Em sua imaginação, a imagem do príncipe segurando sua cabeça em uma bandeja se fazia muito presente, precisava apenas fechar os olhos e logo esta imagem já lhe vinha. Ah! O príncipe! Como senta vontade de pisar-lhe o outro pé, e talvez lhe dar mais um banho de vinho tinto, quem sabe assim ele aprendesse a nunca mais o tratar daquela maneira. Todavia, do que lhe adiantava? Uma condenação à morte já bastava, de todos as formas ele só tinha uma vida, e um único pescoço.
Pescoço este que estaria em uma guilhotina antes do anoitecer.
— O mensageiro real esteve em nossa porta! — muito satisfeita com seu típico sorriso fino nos lábios, a mulher aparecera, segurava seu leque de tecido caro e tanto gasto, a expressão de felicidade ao dizer aquilo, trazia desconfiança até mesmo ao filho menos querido.
Sua mãe não ficaria feliz com sua morte, ficaria?
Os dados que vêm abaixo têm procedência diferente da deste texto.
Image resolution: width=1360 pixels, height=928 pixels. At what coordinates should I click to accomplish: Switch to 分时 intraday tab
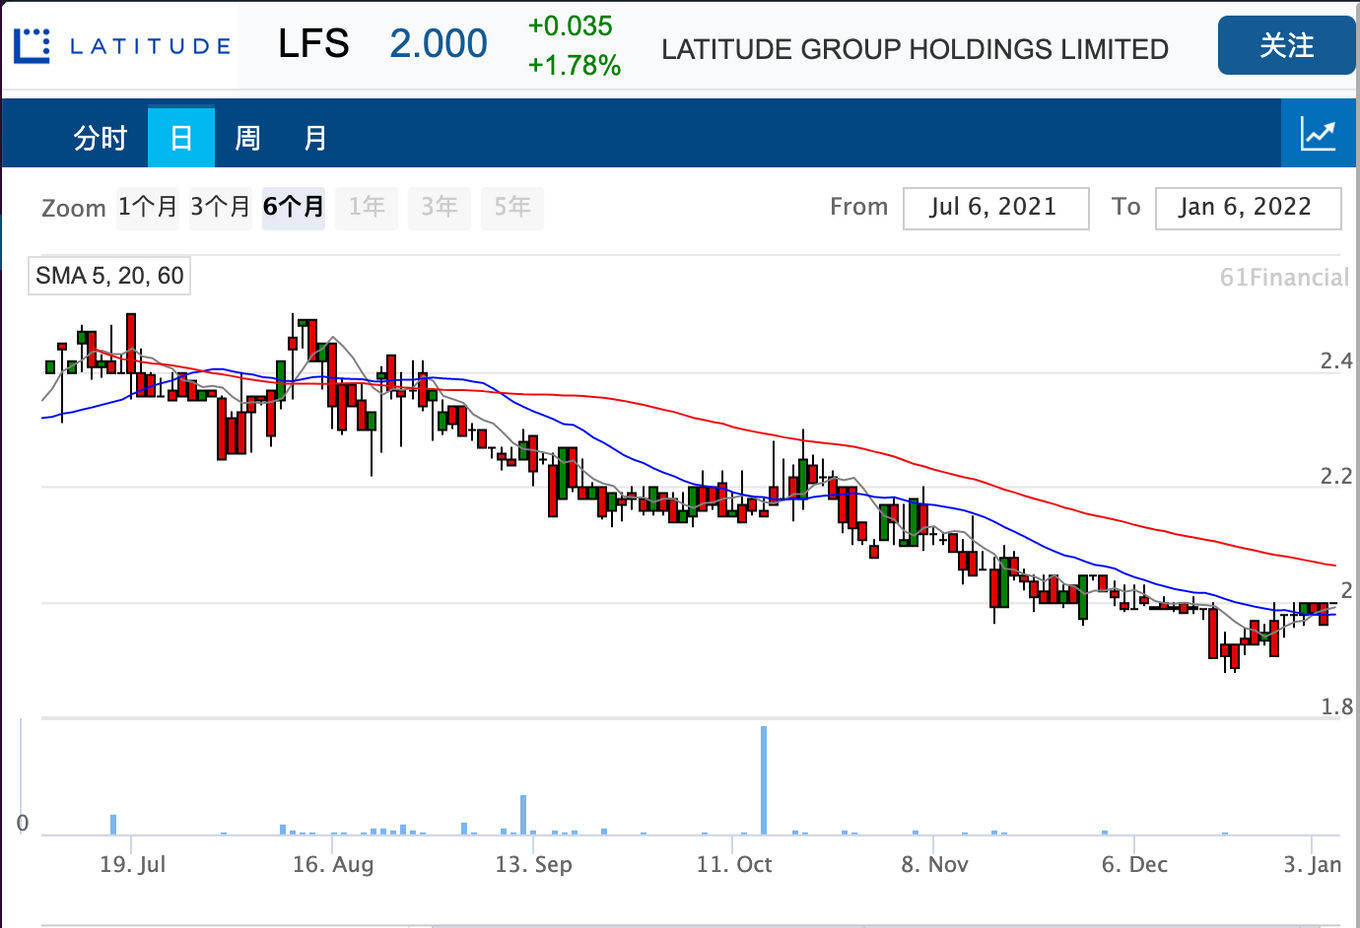point(100,138)
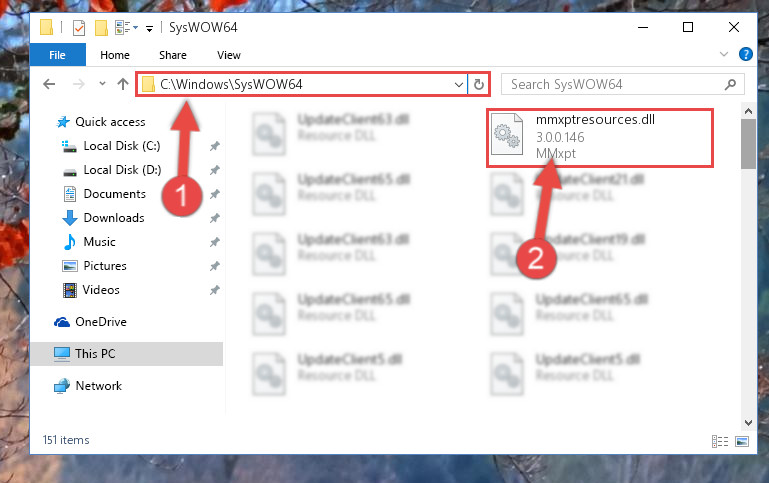Open the File menu
The width and height of the screenshot is (769, 483).
57,55
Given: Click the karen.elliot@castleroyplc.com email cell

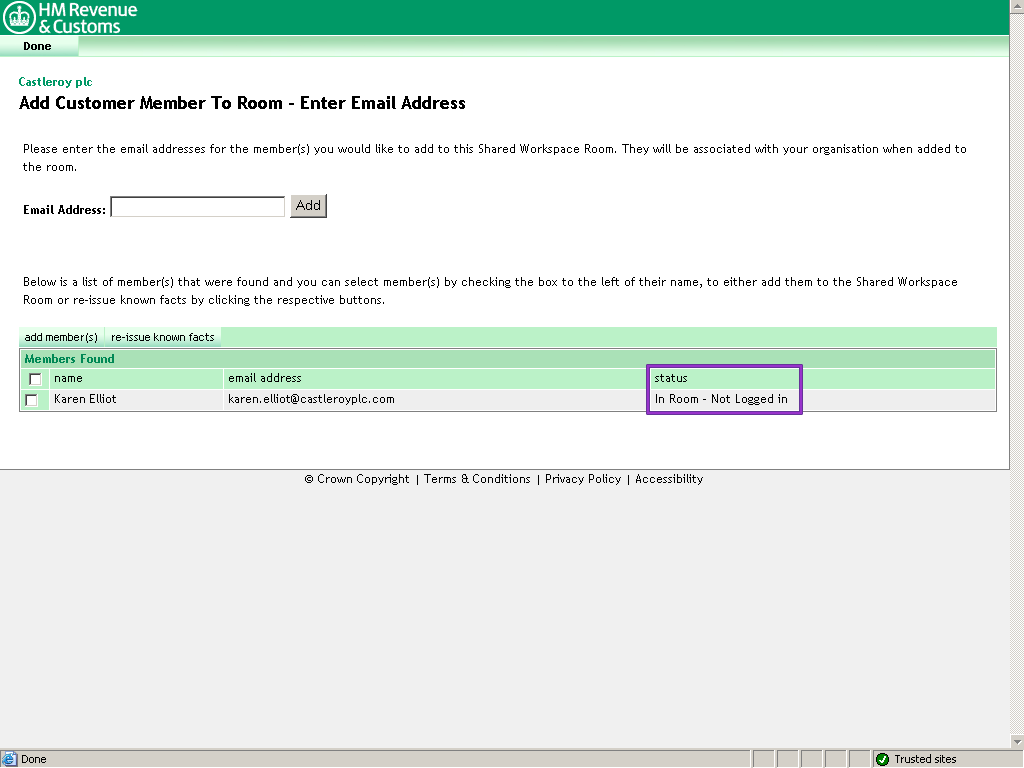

Talvez esse fosse o ponto limite para tudo aquilo, ela não o odiava a esse tamanho sorriso, pelo menos, não era isso que Changkyun achava.
E nervoso, o mais novo sequer abriu a boca quando a matriarca pediu para que todos prestassem atenção ao que ela dizia, fazendo um suspense tão tremendo que parecia ao ponto de dar o anúncio da década, ou melhor, do século. Não, a morte de Changkyun não seria anunciada assim.
— O príncipe nos convida para um agradável chá em sua presença hoje à tarde! — por fim, anunciou, praticamente dando um pequeno pulo pela felicidade antecipada — Exclusivamente entre nós e vossa majestade, uma honra imensurável!
Uma gota de suor gelado descera pela espinha do mais novo, menor também, ao ouvir aquilo. Em sua cabeça a pior atrocidade se passava. O príncipe desejava decapitá-lo pessoalmente? E tão envolto de suas paranoias, nem notara quando seus parentes se dispersaram pela casa, sobrando apenas ele e Kihyun, sendo que o irmão o olhava atentamente por muito tempo, tentando de alguma forma entender o que se passava na cabeça do caçula.
Os olhos castanhos até mesmo estavam baços.
— Changkyun! — já era a terceira vez que o chamava — Chang!
Em um sobressalto, o ouviu.
— Hum?
— Aconteceu alguma coisa pra você estar assim? — o indagou, claramente preocupado e talvez curioso.
— Não! — respondeu rapidamente, ele ainda não havia pensando em uma forma de contar à família o que havia feito, e não seria de uma hora para outra que essa resposta seria formulada — Não! Eu só estava pensativo quanto ao chá, quer dizer, será agradável, não acha? Talvez o príncipe tenha se interessado por Minhyuk, os dois dançaram muito ontem à noite, ou até mesmo por você, vocês chegaram a dançar, não?
O do meio franzira o cenho, o nervosismo do mais novo era tão obvio que chegava a ser patética a sua tentativa de parecer calmo diante da situação, o ômega não era bom quando o assunto era mentir, e certamente aquela história não tinha eira e nem beira. Sequer havia se esforçado para inventar algo que combinasse consigo mesmo.
— Se é o que dizes... — fingira que nada havia se passado em sua cabeça, pois sabia que Changkyun não contaria de qualquer forma, passando pelo mesmo e sumindo pela porta que dava para a cozinha.